Sorry I think this post was about Halloween costumes? It is. So I was browsing and ultimately came up empty because I don’t want to be a scantily-clad knockoff of a male superhero or immobilized by what the costume encourages I wear with it. It’s not news that revealing Halloween costumes are popular. I have no problem with them or the people who choose to wear them, why should I? That’s their business. What angers me is when I can’t connote Halloween as a young woman without the images of a sexy cat, or sexy bacon, or in this case, a sexy eating disorder.

I know, I know, take a minute. Who in their right mind would make such a purchase? I can’t imagine, but the fact that it exists speaks to the existence, or the perceived existence, of a desire to dress up like an implosive eating and mental illness. I don’t see any guy dressing up like obesity to match. I am horrified. Now it seems, that not only can I objectify myself, but I can trivialize, mock even, a disease that has taken the lives and happiness of people who are (I assume) exposed to the same engendered, objectifying media outlets that I am. No one person said this costume was OK by ANY means, but a collective figured they could get away with it because people would think it was funny, I think? I find nothing funny and everything sickening.

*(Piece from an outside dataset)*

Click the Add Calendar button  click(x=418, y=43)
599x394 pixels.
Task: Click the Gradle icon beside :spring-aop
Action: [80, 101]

I’ll leave you with something to consider. Would you ever search a store, much less engage with the internet to find a costume so abrasively offensive and tasteless as this? Did you know it’s sold out?

1 thought on “

  1. This post has definitely caught my attention. I definitely agree with you that we are still experiencing a society that enforces an enormous amount of gender roles and expectations. What’s even more horrifying is that it has become acceptable to commodify such a prevalent and tragic disorder as anorexia. And for it to be SOLD OUT. This should be a much more relevant topic in the media, there should be more discussions about how unacceptable this portrayal of an eating disorder is. Thank you for bringing up such a relevant topic.